Pixel coordinate grounding data

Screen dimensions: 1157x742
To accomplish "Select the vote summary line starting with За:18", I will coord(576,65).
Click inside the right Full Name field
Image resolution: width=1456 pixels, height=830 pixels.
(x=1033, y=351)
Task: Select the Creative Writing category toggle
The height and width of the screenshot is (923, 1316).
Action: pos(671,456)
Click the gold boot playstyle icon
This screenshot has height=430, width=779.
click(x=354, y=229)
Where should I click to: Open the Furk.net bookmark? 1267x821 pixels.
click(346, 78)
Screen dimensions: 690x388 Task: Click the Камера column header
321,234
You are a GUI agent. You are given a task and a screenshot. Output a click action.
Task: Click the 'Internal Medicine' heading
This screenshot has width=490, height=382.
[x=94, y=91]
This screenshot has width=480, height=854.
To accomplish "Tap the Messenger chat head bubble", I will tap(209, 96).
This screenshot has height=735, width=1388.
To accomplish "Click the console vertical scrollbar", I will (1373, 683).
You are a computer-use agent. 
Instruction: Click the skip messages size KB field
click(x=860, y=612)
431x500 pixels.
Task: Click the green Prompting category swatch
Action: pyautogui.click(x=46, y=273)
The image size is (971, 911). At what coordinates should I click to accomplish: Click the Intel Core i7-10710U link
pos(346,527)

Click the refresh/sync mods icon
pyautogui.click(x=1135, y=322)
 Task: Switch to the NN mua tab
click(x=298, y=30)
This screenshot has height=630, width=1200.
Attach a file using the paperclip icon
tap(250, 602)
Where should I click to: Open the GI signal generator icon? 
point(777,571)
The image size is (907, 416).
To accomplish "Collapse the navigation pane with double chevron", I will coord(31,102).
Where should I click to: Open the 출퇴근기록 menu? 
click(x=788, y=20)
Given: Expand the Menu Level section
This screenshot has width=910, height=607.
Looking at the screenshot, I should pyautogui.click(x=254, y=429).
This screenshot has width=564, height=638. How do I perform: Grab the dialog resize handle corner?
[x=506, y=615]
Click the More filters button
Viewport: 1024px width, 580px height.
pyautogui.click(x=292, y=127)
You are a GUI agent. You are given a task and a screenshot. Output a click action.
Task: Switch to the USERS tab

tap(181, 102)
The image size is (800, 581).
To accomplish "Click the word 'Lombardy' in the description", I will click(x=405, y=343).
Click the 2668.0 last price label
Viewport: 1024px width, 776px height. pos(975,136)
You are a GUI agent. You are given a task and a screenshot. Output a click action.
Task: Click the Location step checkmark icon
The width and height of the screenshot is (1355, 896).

**Task directions:** All records are to be restated exactly, from the first line to the last line.

**Solution to this problem:**
Screen dimensions: 1157x742
To accomplish "Select the vote summary line starting with За:18", I will coord(576,65).
Click inside the right Full Name field
Image resolution: width=1456 pixels, height=830 pixels.
(x=1033, y=351)
Task: Select the Creative Writing category toggle
The height and width of the screenshot is (923, 1316).
Action: pos(671,456)
Click the gold boot playstyle icon
This screenshot has height=430, width=779.
click(x=354, y=229)
Where should I click to: Open the Furk.net bookmark? 1267x821 pixels.
click(346, 78)
Screen dimensions: 690x388 Task: Click the Камера column header
321,234
You are a GUI agent. You are given a task and a screenshot. Output a click action.
Task: Click the 'Internal Medicine' heading
This screenshot has width=490, height=382.
[x=94, y=91]
This screenshot has width=480, height=854.
To accomplish "Tap the Messenger chat head bubble", I will tap(209, 96).
This screenshot has height=735, width=1388.
To accomplish "Click the console vertical scrollbar", I will (1373, 683).
You are a computer-use agent. 
Instruction: Click the skip messages size KB field
click(x=860, y=612)
431x500 pixels.
Task: Click the green Prompting category swatch
Action: pyautogui.click(x=46, y=273)
The image size is (971, 911). At what coordinates should I click to accomplish: Click the Intel Core i7-10710U link
pos(346,527)

Click the refresh/sync mods icon
pyautogui.click(x=1135, y=322)
 Task: Switch to the NN mua tab
click(x=298, y=30)
This screenshot has height=630, width=1200.
Attach a file using the paperclip icon
tap(250, 602)
Where should I click to: Open the GI signal generator icon? 
point(777,571)
The image size is (907, 416).
To accomplish "Collapse the navigation pane with double chevron", I will coord(31,102).
Where should I click to: Open the 출퇴근기록 menu? 
click(x=788, y=20)
Given: Expand the Menu Level section
This screenshot has width=910, height=607.
Looking at the screenshot, I should pyautogui.click(x=254, y=429).
This screenshot has width=564, height=638. How do I perform: Grab the dialog resize handle corner?
[x=506, y=615]
Click the More filters button
Viewport: 1024px width, 580px height.
pyautogui.click(x=292, y=127)
You are a GUI agent. You are given a task and a screenshot. Output a click action.
Task: Switch to the USERS tab

tap(181, 102)
The image size is (800, 581).
To accomplish "Click the word 'Lombardy' in the description", I will click(x=405, y=343).
Click the 2668.0 last price label
Viewport: 1024px width, 776px height. pos(975,136)
You are a GUI agent. You are given a task and a screenshot. Output a click action.
Task: Click the Location step checkmark icon
The width and height of the screenshot is (1355, 896).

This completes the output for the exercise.